Vote attendu sur un mur à la frontière sud des États-Unis

Washington — Le Parti républicain du président Bush était déterminé hier à partir en campagne électorale en ayant pris au moins une mesure pour résoudre le problème de l'immigration clandestine: la construction d'un mur sur une large partie de la frontière avec le Mexique.

Le chef de la majorité au Sénat américain, Bill Frist, a annoncé hier qu'il comptait organiser un vote avant 3h du matin sur un projet de mur courant sur près de la moitié de la frontière, soit 1200 kilomètres sur un total de 3200 kilomètres.

En dépit de la suspension prévue hier soir des travaux parlementaires pour cause de campagne pour les élections parlementaires du 7 novembre, la Chambre des représentants s'affirmait décidée à siéger aujourd'hui même si nécessaire pour mettre la dernière main au texte.

La mesure pourrait être promulguée par George W. Bush au cours des prochains jours, à temps pour que certains élus la vantent lors de leurs réunions électorales.

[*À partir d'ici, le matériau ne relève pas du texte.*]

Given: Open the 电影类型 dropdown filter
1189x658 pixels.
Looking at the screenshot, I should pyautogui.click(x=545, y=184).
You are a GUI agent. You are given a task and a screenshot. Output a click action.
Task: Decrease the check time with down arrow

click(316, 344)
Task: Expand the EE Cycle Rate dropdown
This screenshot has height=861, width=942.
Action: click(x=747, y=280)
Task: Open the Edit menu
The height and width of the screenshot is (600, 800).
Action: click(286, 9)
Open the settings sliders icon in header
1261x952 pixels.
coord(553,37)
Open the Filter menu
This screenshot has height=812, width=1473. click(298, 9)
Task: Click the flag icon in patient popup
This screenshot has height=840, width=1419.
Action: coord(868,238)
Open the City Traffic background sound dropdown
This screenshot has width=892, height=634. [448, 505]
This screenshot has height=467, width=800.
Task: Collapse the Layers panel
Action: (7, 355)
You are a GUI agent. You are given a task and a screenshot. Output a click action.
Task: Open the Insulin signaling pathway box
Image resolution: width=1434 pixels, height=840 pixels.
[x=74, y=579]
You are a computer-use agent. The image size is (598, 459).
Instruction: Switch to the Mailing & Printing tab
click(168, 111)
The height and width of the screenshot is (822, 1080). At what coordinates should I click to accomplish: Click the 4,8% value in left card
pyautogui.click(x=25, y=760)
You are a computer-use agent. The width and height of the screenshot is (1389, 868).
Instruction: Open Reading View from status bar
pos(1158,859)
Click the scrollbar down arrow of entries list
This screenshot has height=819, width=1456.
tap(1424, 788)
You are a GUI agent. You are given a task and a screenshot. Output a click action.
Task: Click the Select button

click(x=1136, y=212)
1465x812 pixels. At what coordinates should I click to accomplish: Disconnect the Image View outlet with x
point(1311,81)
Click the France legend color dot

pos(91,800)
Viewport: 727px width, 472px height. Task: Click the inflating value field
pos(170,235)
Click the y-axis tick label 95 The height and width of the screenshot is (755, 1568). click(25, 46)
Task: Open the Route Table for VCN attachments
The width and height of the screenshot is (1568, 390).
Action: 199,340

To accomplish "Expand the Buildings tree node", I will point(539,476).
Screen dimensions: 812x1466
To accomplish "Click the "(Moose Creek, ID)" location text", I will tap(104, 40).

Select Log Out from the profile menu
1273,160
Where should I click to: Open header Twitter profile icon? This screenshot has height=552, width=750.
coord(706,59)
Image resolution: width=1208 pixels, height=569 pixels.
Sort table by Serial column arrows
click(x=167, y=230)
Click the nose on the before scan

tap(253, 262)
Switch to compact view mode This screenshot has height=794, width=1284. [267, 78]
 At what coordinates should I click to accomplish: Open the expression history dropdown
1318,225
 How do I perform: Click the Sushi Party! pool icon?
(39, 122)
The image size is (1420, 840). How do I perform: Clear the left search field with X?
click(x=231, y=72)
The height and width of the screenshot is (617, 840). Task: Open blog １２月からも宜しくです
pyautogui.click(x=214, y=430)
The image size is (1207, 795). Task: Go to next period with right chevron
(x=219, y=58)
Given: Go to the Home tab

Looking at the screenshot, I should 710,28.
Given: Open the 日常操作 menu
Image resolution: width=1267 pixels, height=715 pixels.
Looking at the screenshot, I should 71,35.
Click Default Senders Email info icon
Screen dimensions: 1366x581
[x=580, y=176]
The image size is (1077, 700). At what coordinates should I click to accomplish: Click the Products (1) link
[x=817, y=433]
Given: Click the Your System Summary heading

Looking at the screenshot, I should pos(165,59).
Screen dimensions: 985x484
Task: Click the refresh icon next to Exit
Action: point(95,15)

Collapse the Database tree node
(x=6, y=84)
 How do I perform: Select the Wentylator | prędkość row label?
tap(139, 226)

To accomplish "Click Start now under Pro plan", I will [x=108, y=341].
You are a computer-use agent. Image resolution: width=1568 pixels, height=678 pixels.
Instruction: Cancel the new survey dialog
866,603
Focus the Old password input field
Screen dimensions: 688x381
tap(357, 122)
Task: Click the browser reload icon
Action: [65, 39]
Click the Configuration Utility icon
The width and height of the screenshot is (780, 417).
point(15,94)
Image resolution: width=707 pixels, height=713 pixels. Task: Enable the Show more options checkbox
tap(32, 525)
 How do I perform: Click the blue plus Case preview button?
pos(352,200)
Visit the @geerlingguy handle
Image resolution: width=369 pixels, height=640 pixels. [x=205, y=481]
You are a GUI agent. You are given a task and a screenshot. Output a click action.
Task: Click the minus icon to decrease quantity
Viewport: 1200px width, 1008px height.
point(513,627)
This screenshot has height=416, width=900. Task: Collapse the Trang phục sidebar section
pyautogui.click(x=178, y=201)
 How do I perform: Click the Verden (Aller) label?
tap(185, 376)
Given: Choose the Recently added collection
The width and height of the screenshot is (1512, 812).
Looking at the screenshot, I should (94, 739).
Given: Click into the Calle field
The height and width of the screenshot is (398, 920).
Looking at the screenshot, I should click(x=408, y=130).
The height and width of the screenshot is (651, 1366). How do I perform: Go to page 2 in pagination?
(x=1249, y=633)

Le mur de séparation avec le Mexique, financé dans le budget du ministère de la Sécurité intérieure, également en voie d'adoption, reste un des très rares éléments concrets issus du vaste débat sur l'immigration qui a occupé le Congrès pendant des mois en début d'année et provoqué au printemps dernier les plus grosses manifestations de l'histoire récente des États-Unis.

Objectifs ambitieux

Elle reste très en deçà des objectifs ambitieux du président, qui se heurte à l'aile la plus conservatrice de son parti pour faire adopter une vaste réforme migratoire alliant à la répression de l'immigration clandestine la régularisation des 11 millions de clandestins vivant aux États-Unis, ainsi qu'un plan pour encadrer le flux d'immigration non qualifiée venue du Sud.

Le 15 septembre encore, M. Bush avait promis qu'il poursuivrait ses efforts en ce sens. «Le Congrès doit adopter un plan global», avait-il dit, et «sur la durée, pour consolider la frontière, il faut un plan de travail rationnel».

Il avait toutefois dû convenir qu'il n'avait plus de «calendrier» pour mener à bien une réforme qui avait pourtant semblé tout près d'aboutir quand le Sénat l'avait votée, en mai. Depuis lors, l'intransigeance des dirigeants républicains de la Chambre y a mis un coup d'arrêt.

Le texte semblant en passe d'être adopté prévoit la construction d'ici au 31 décembre 2008 de quelque 1200 kilomètres de clôture sur des tronçons particulièrement vulnérables de la frontière avec le Mexique, notamment dans le désert meurtrier de l'Arizona.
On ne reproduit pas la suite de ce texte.